_Items from a dataset_:
— start —
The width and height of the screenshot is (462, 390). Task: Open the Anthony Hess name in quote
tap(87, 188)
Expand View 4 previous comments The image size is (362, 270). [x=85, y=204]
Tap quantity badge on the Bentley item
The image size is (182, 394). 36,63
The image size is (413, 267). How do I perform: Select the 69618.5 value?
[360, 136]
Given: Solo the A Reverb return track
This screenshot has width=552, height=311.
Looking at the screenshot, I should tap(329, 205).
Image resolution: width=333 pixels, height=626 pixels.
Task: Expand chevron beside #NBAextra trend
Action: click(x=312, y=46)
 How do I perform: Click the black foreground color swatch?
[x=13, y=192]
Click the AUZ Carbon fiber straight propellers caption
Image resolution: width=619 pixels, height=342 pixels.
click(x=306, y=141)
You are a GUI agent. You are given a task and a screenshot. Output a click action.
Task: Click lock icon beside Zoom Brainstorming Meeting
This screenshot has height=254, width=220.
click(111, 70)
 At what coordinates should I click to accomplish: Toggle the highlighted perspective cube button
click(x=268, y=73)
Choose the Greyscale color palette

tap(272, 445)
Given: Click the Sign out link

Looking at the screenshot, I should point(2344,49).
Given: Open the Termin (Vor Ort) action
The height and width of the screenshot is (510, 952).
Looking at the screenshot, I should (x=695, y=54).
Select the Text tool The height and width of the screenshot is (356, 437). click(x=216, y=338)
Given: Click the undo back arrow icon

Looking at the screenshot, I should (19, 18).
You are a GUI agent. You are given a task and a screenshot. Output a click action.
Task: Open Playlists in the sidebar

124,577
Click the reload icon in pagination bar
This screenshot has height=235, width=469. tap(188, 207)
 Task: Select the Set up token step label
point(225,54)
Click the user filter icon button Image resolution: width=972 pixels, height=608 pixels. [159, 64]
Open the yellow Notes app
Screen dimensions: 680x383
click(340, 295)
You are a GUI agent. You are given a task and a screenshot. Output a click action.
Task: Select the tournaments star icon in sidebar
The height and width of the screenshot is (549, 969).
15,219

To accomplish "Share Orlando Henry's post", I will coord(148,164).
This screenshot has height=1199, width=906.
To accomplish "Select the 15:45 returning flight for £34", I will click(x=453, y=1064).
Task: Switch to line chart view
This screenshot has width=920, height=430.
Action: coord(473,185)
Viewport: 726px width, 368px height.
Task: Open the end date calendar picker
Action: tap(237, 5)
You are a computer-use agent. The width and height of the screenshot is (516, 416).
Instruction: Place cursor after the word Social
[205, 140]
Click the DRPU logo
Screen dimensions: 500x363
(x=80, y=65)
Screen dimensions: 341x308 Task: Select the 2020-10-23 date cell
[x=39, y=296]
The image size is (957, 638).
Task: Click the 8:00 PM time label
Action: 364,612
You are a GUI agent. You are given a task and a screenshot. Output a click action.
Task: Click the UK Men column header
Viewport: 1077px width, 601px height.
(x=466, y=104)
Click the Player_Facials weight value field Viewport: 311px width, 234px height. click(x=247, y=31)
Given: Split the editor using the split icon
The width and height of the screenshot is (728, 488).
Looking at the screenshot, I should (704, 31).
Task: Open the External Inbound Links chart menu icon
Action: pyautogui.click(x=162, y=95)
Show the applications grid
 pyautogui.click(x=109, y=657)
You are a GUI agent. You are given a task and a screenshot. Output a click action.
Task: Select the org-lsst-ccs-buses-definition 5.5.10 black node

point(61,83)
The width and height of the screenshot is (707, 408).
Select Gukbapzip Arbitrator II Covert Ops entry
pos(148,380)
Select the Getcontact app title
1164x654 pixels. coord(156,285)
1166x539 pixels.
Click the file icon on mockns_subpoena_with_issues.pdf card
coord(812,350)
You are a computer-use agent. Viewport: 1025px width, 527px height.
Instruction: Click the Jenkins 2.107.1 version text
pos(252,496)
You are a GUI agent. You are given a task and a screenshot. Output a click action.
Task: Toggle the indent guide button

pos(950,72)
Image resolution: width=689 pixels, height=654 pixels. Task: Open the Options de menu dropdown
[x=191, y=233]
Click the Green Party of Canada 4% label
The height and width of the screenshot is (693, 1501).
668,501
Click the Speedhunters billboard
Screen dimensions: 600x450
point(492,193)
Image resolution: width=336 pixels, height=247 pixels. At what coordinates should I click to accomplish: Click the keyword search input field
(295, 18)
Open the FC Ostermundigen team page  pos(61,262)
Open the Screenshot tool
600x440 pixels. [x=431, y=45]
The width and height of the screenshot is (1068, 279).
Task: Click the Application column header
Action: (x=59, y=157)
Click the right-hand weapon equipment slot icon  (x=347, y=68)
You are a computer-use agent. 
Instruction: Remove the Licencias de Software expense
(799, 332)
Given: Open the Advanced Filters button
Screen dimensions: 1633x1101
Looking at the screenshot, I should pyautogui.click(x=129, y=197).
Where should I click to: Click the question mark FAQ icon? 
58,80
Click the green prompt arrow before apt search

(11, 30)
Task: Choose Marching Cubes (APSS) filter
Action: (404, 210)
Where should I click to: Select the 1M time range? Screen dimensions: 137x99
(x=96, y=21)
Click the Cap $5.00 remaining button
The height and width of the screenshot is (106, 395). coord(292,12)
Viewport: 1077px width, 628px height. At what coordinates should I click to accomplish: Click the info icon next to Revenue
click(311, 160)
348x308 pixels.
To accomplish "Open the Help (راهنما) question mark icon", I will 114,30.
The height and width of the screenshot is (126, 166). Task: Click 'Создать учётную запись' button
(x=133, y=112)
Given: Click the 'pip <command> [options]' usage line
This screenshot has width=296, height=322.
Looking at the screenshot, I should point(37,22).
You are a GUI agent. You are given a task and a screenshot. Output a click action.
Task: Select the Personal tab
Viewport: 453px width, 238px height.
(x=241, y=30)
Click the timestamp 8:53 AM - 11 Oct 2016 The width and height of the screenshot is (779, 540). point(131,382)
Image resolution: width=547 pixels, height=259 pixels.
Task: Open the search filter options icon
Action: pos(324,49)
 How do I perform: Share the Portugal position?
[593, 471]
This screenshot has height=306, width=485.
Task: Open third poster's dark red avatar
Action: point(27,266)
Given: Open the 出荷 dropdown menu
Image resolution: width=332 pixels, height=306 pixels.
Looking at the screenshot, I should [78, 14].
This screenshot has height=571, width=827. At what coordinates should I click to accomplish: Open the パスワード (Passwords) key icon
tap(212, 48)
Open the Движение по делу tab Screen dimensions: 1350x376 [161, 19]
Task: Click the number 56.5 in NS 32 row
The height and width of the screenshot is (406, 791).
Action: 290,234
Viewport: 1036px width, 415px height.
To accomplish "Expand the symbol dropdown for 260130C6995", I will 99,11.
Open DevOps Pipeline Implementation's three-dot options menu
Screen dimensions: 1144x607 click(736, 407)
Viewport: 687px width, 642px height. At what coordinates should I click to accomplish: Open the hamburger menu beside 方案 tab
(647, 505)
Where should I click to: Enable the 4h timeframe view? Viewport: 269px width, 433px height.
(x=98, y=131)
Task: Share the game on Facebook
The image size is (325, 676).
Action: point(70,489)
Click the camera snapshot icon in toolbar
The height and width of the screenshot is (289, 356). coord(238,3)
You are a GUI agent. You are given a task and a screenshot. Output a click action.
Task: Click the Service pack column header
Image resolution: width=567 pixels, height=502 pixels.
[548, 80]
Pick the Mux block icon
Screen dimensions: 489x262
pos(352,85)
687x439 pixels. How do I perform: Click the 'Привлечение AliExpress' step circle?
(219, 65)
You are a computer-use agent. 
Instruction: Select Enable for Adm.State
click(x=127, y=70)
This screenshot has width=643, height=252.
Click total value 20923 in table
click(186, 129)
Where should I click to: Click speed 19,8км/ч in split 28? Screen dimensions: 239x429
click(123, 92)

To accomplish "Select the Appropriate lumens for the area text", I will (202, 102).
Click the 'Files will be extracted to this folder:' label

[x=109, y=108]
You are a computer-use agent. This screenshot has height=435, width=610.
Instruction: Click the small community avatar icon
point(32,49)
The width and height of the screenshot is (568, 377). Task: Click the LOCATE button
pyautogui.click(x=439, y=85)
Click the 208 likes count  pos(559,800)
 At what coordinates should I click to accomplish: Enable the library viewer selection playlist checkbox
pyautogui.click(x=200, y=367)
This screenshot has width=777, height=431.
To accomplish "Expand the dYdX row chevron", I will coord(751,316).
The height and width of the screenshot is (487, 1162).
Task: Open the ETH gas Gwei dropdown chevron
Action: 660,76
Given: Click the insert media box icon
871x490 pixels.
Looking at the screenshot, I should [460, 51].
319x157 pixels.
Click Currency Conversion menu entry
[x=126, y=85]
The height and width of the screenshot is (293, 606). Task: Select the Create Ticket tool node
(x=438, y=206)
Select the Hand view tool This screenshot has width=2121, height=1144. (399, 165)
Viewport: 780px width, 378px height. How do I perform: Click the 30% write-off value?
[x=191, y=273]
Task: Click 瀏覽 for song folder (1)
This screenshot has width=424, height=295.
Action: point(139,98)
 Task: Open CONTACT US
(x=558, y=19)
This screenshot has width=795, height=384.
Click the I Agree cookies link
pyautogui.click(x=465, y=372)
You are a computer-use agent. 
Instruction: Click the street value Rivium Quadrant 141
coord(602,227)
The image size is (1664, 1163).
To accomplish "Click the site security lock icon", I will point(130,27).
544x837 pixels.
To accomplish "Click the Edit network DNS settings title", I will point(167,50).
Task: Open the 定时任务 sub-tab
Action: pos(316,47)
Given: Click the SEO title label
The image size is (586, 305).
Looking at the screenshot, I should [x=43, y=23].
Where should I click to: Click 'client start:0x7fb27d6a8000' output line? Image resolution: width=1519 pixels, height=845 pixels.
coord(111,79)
— end —
_Work instructions_: Rewrite the records from the line with "Select the Getcontact app title" to the line with "point(492,193)", substituting "banner" for "billboard" and leaving everything else unchanged.

_Written response_:
Select the Getcontact app title
1164x654 pixels. coord(156,285)
1166x539 pixels.
Click the file icon on mockns_subpoena_with_issues.pdf card
coord(812,350)
You are a computer-use agent. Viewport: 1025px width, 527px height.
Instruction: Click the Jenkins 2.107.1 version text
pos(252,496)
You are a GUI agent. You are given a task and a screenshot. Output a click action.
Task: Toggle the indent guide button

pos(950,72)
Image resolution: width=689 pixels, height=654 pixels. Task: Open the Options de menu dropdown
[x=191, y=233]
Click the Green Party of Canada 4% label
The height and width of the screenshot is (693, 1501).
668,501
Click the Speedhunters banner
Screen dimensions: 600x450
point(492,193)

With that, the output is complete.